I would love to see sanctions against those who so obviously ploy the "Patent Tr011" narrative.
The protection of a property right - a negative right such as a patent - does not depend on EITHER the owner, nor any infringement liability aspect of any positive aspect of the patent holder practicing the patent.
Let's see at least treble damages here.
Posted by: skeptical | March 22, 2021 at 09:21 AM
If so many claims are highly susceptible to being challenged as invalid and/or unpatentable, then, instead of suggesting an issue with litigation favoring one side, that would seem just as—if not more—consistent with the quality of the claims simply being lousy.
And the advice given in response to that phenomenon also would appear to be counterintuitive. If one is truly concerned that a large portion of the claims may have issues, then it seems a bit improper to recommend throwing the figurative kitchen sink of infringement contentions without doing the needed investigation beforehand to weed out the more problematic claims.

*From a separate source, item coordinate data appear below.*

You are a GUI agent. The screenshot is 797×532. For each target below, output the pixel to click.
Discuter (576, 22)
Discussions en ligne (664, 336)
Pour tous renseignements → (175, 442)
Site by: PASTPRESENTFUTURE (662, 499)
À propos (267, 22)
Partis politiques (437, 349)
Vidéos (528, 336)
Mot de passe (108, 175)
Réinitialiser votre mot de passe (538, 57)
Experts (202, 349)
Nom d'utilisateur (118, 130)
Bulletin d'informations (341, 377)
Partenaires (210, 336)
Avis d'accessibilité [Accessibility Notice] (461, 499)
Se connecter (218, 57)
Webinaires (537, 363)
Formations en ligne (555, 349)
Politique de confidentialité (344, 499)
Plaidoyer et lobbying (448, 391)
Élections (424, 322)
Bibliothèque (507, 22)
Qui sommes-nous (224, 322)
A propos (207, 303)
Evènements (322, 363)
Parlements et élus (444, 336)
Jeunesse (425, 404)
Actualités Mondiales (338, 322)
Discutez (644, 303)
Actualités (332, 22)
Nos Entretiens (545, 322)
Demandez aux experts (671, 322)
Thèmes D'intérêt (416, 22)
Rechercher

I of course get that asserting a vast array of claims has a nice in terrorem effect, but if one chooses to do that, then I'm not sure how it's ok to turn around and complain when a good chunk of those claims get deep sixed.
-hr
Posted by: hardreaders | March 22, 2021 at 05:23 PM
I have long urged that those who draft patents should ensure compliance with the Viagra criterion: the claimed subject-matter should be strong enough not only to pass the patent office but also to stand up in court. Although put in hopefully humorous terms, this requirement is anything but trivial and requires caution both at the drafting stage and on initiation of litigation where careful selection of the claims to be asserted is desirable. If the broadest asserted claim fails, there is often something of an avalanche effect insofar as that the court may not take the other claims as seriously. It should be mentioned, by way of background, that in the UK, and if my recollection is correct also in Canada, the claims in the Viagra patent did not stand up in court.
Posted by: Paul Cole | March 23, 2021 at 05:09 AM
Very well put by Paul Cole. I fully agree.
Posted by: hardreaders | March 23, 2021 at 08:27 PM
All well and good, Mr. Cole.
But again, are you confusing "Best Practices" with an issue with how our US laws are being applied?
The answer to misapplication of law is NEVER "well, you need to write at a higher degree to withstand such misapplication."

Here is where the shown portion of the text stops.